• Selected text
□ □ □
Since the Wright brothers successfully flew a motor-operated airplane on the shores of North Carolina in 1903, people have looked up to the skies to open the world and push the boundaries of progress. Aviation has come a long way from the early days. Every day, about 100,000 commercial flights take off and land around the globe. Add in private jets, military planes, and other forms of flight – including space flight – and the total picture is staggering.
The airplane is undoubtedly one of humanity’s greatest innovations. Nonetheless, aviation is at an inflection point. As global economic growth spurs greater demand for air travel, it remains one of the dirtiest parts of the global economy. Safely and reliably, flying hundreds of people is hard and expensive no matter what, and fossil fuels are the easiest way to put planes in the sky.
About 20-40% of the cost of a typical flight is reserved for fuel. Most commercial planes burn several thousand gallons of fuel while flying. Today’s jets are much more fuel-efficient than their predecessors, but the bottom line is that it takes a lot of energy to lift a commercial airplane and keep it in the sky for hours on end. Up until now, with very few exceptions, all of that fuel has been some sort of fossil fuel. The result? Aviation contributes 4% to human-induced global warming and is projected to cause about 0.1 degrees Celsius (0.2 degrees Fahrenheit) of warming by 2050 if the industry keeps growing at pre-pandemic rates. If aviation were a country, it would be the world’s sixth-biggest emitter.

For many of the world’s major economic activities, replacing fossil fuels with cleaner alternatives is technically simple. Consumer technologies like electric vehicles and heat pumps perform similarly or better to their conventional (and dirty) counterparts while being either comparably intricate or simpler in terms of fundamental technology. As such, they’re also becoming cheaper and more popular. Electrification and other forms of innovation can make decarbonization fairly easy for the vast majority of the global economy. But many activities aren’t so easy to decarbonize. Aviation is one of them.
Why is that? Above all, flying a typical commercial plane – let alone a smaller plane – thousands of miles requires a lot of energy. Fossil fuels are energy-dense, so even though fuel adds weight to the plane, it’s still economical. Nonetheless, airliners worldwide are looking down the runway at a fossil-free future that will hinder their current business models. If they want to remain profitable without excessively polluting the skies, they must innovate.
□ □ □
• To do
[1] In the aviation text, shorten the paragraph beginning "About 20-40% of the cost" while keeping its main facts.
[2] Transcribe a part of the aviation text word for word, starting at the words "For many of" and ending after the words "one of them.".
The listing comes from a separate source.

• Dataset entries
□ □ □
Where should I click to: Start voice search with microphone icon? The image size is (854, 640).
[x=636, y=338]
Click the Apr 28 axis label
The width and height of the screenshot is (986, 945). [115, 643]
□ □ □
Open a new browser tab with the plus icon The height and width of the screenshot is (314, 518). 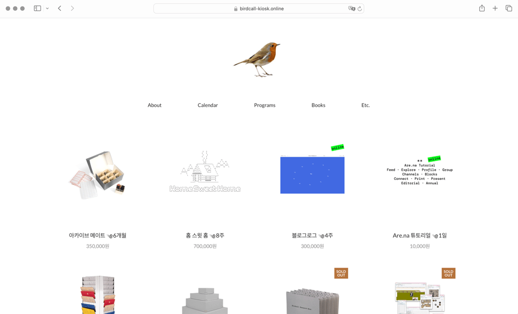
□ □ □
• Task solutions
[1] Fuel accounts for about 20-40% of a typical flight's cost, and most commercial planes burn several thousand gallons of it in flight. Today's jets are more fuel-efficient than earlier ones, but lifting an airliner and keeping it aloft for hours still takes a lot of energy. With very few exceptions, that fuel has always been fossil fuel. As a result, aviation contributes 4% of human-induced global warming. If the industry keeps growing at pre-pandemic rates, it is projected to cause about 0.1 degrees Celsius (0.2 degrees Fahrenheit) of warming by 2050. If it were a country, it would be the world's sixth-biggest emitter.

[2]
For many of the world’s major economic activities, replacing fossil fuels with cleaner alternatives is technically simple. Consumer technologies like electric vehicles and heat pumps perform similarly or better to their conventional (and dirty) counterparts while being either comparably intricate or simpler in terms of fundamental technology. As such, they’re also becoming cheaper and more popular. Electrification and other forms of innovation can make decarbonization fairly easy for the vast majority of the global economy. But many activities aren’t so easy to decarbonize. Aviation is one of them.